Lyle-Cook dinner-Martin Architects of Clarksville is managing the constructing design and style. “It’s a massive facility — more substantial than what I experienced initially planned. We consider what we are bringing to downtown is likely to be a substantial attract. We will be incorporating about 250 cafe seats to the downtown space and we are going to be equipped to conveniently manage crowds of up to 500 people at a time,” Joe Maynard claimed.
With the enterprise, he truly is not going to have to stop his day position as bulk owner of Echo Electrical power Engineering. He’ll use his engineering knowledge, in reality, to equip the full constructing with a backup generator to aid its energy supply.
“This is meant to be a legacy spot in Clarksville for our family,” Joe Maynard said. The couple have two sons and a daughter-in-legislation in the space, furthermore 3 grandchildren.
“We have purchased into Clarksville pretty critically in the earlier calendar year,” he explained. “Observing the MPEC come about served with inspiring the restaurant aspect of it.
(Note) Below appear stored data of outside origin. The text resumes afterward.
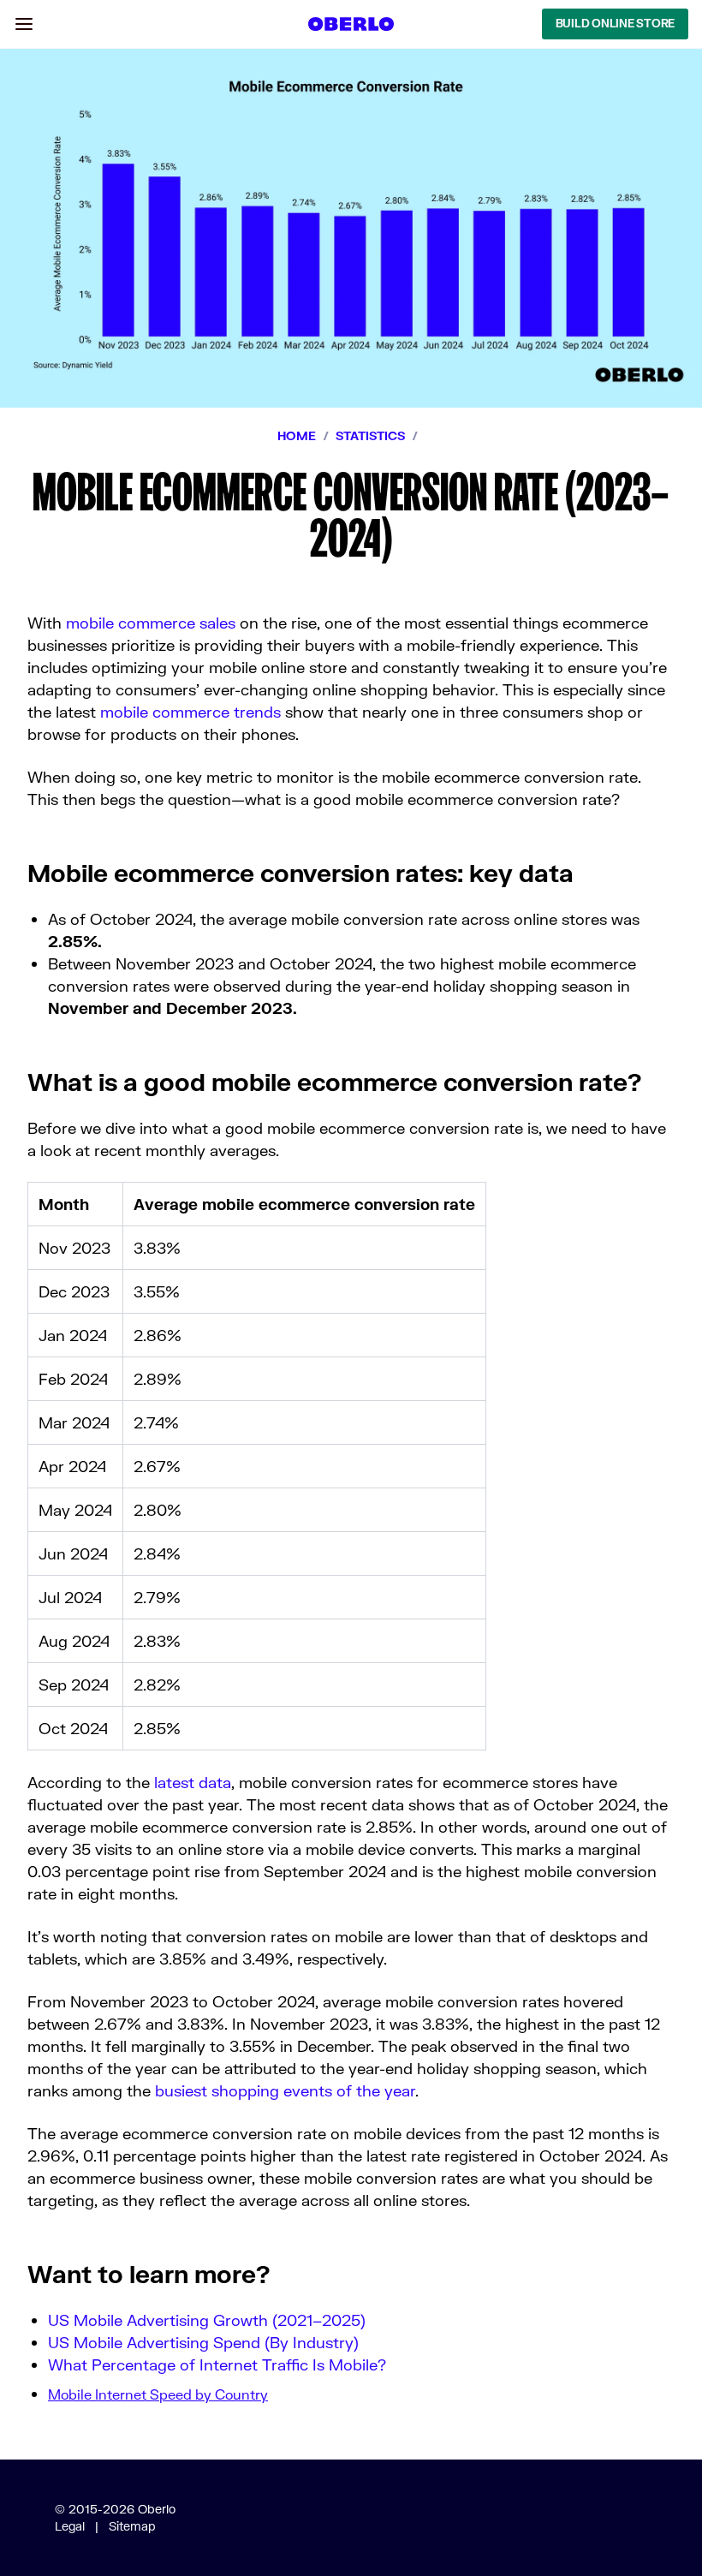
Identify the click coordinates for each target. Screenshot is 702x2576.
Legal (70, 2526)
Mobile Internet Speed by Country (158, 2394)
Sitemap (132, 2526)
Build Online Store (615, 23)
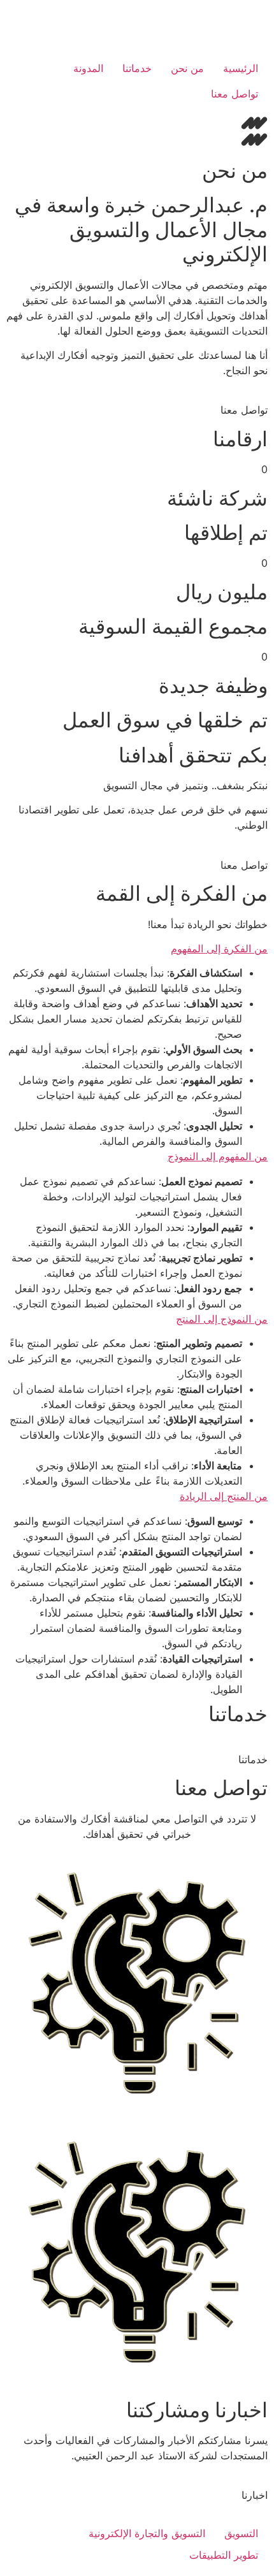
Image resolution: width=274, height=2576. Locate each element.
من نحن (187, 68)
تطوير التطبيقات (223, 2555)
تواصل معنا (234, 93)
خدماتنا (137, 68)
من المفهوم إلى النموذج (218, 1156)
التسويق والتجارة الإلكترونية (147, 2533)
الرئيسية (240, 68)
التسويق (241, 2533)
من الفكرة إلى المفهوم (219, 948)
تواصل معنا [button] (244, 410)
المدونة (88, 68)
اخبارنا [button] (255, 2495)
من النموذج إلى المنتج (222, 1319)
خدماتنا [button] (253, 1759)
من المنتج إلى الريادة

And when you search at the master program for redevelopment of Next and Faculty streets, you see anything that is going to be a spot position not just for Clarksville, but people today all through a broader location.”
Also spurred by the MPEC, the pair pointed out, are plans from the regional Hand household to do a makeover of the Riverview Inn as a Hilton lodge, and deliver additional retail lease spaces involving the MPEC and that hotel.
“We’re worn out of observing neighborhood men and women go to Nashville all the time for eating and leisure, when they could keep right here,” Joe Maynard stated.
And the intention of owning additional cafe choices for downtown is not to compete with what is currently there, Cathi Maynard explained, but alternatively, greatly enhance it all.
“We’re not competing with the other important cafe homeowners in Clarksville. Our menu things, for the most portion, will not likely be the exact same as theirs,” she reported. “Our intention is to do a little something to persuade
men and women to support all corporations in the place.”
With a lot more building now all-but confirmed next-doorway to the MPEC, seem for a chaotic and bustling spring and summer months in downtown Clarksville — highlighted by the seems of large machinery.